Danza received an Emmy nomination for a guest-starring role in The Practice (1997) and acclaim for his performance in the Broadway revival of "The Iceman Cometh" by Eugene O'Neill. He also starred in the comedy series Hudson Street (1995) and The Tony Danza Show (1997), for which he was executive producer. His additional television credits include an acclaimed performance opposite George C. Scott and Jack Lemmon in the remake of the film classic 12 Angry Men (1997) and the television movies The Wonderful World of Disney: The Garbage Picking Field Goal Kicking Philadelphia Phenomenon (1998), The Wonderful World of Disney: Noah (1998), The Girl Gets Moe (1997), North Shore Fish (1997), and Deadly Whispers (1995).
Among his motion-picture credits are Angels in the Outfield (1994), She's Out of Control (1989), A Brooklyn State of Mind (1998), Glam (1997), and Illtown (1996).

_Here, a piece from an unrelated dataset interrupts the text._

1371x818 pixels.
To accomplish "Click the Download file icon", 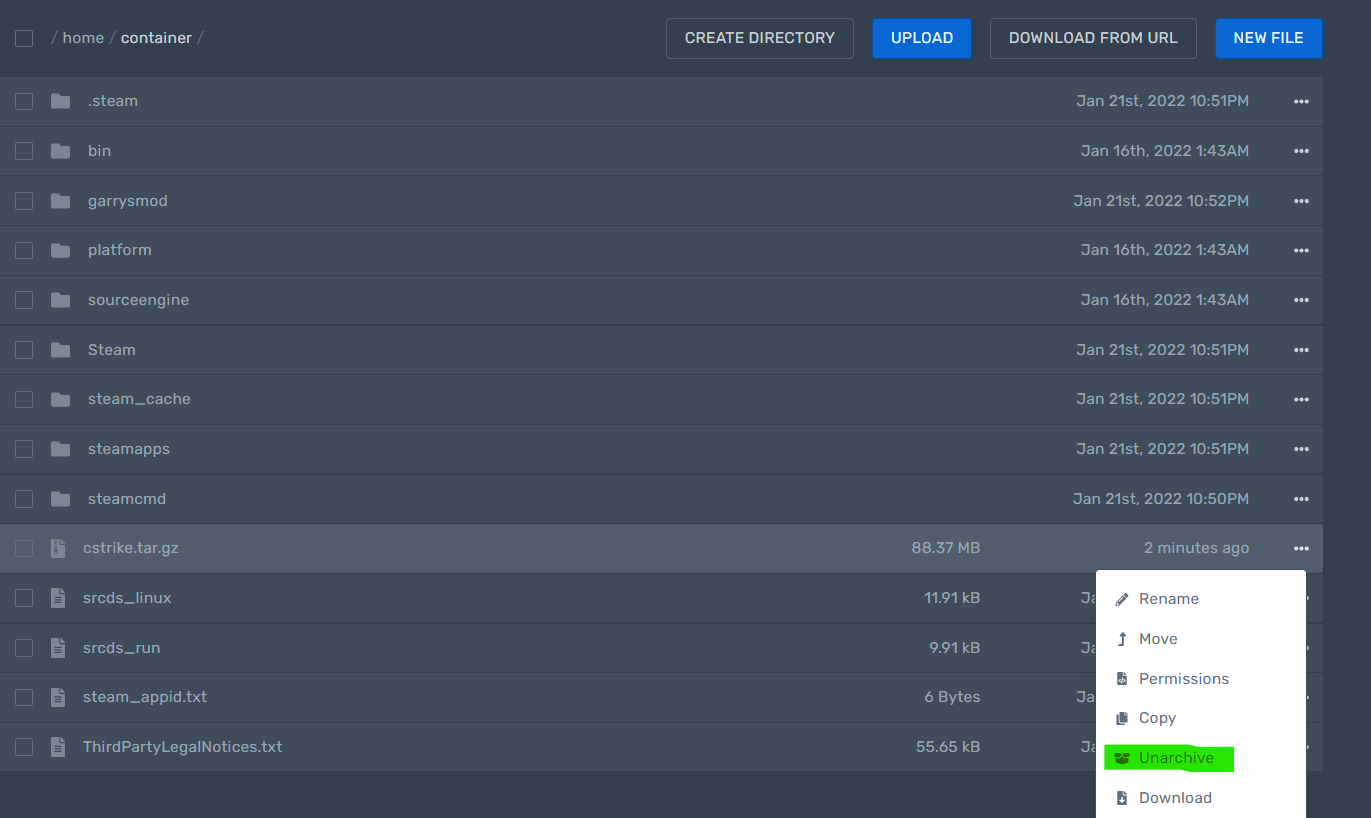I will coord(1123,797).
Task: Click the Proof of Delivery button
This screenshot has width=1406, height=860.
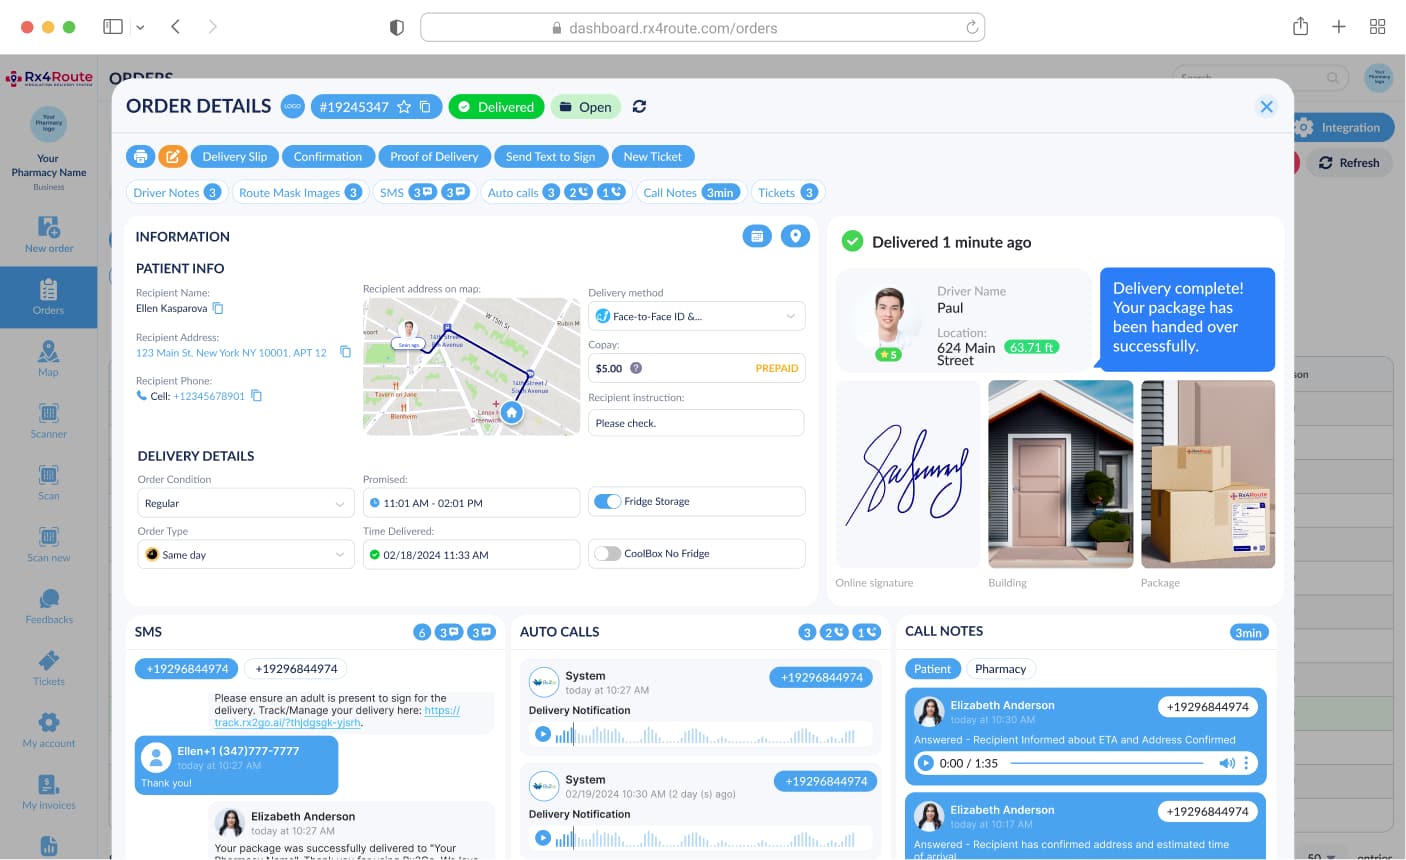Action: tap(434, 157)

He also wrote, directed, and starred in the short film Mamamia (1995).
Eventually Tony explored his love for the stage, and among his many stage credits is his exciting run on Broadway in Mel Brooks' hit musical The Producers, playing Max Bialystock (2006-2007), and his reprise of the role in the Las Vegas production at Paris Las Vegas (2007).

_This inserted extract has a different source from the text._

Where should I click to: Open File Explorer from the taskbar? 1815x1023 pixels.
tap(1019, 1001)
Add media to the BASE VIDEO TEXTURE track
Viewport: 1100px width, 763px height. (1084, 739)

For his theatrical debut in Wrong Turn at Lungfish (1993), he earned an Outer Critic's Circle Award nomination. Other stage credits include the critically acclaimed The Iceman Cometh, opposite Kevin Spacey, Arthur Miller's Tony Award-winning play A View from the Bridge, and I Remember You Most recently, Tony returned to the stage in the pre-Broadway run of the much-buzzed-about and highly-acclaimed smash hit musical Honeymoon In Vegas, which he starred in at the Paper Mill Playhouse along with Tony Award nominee Rob McClure (Chaplin), and Brynn O'Malley (Annie). With music and lyrics by Tony Award winner, Jason Robert Brown (Parade, The Last Five Years), the musical is written by Andrew Bergman (Fletch, The Freshman, Blazing Saddles, Soap Dish, The In-Laws) and based on his hit Castle Rock/New Line comedy of the same title. Both the show and Tony's performance received amazing reviews, including a love letter from The New York Times that compares Tony's performance to "the cooler-than-cool spirit" of Frank Sinatra.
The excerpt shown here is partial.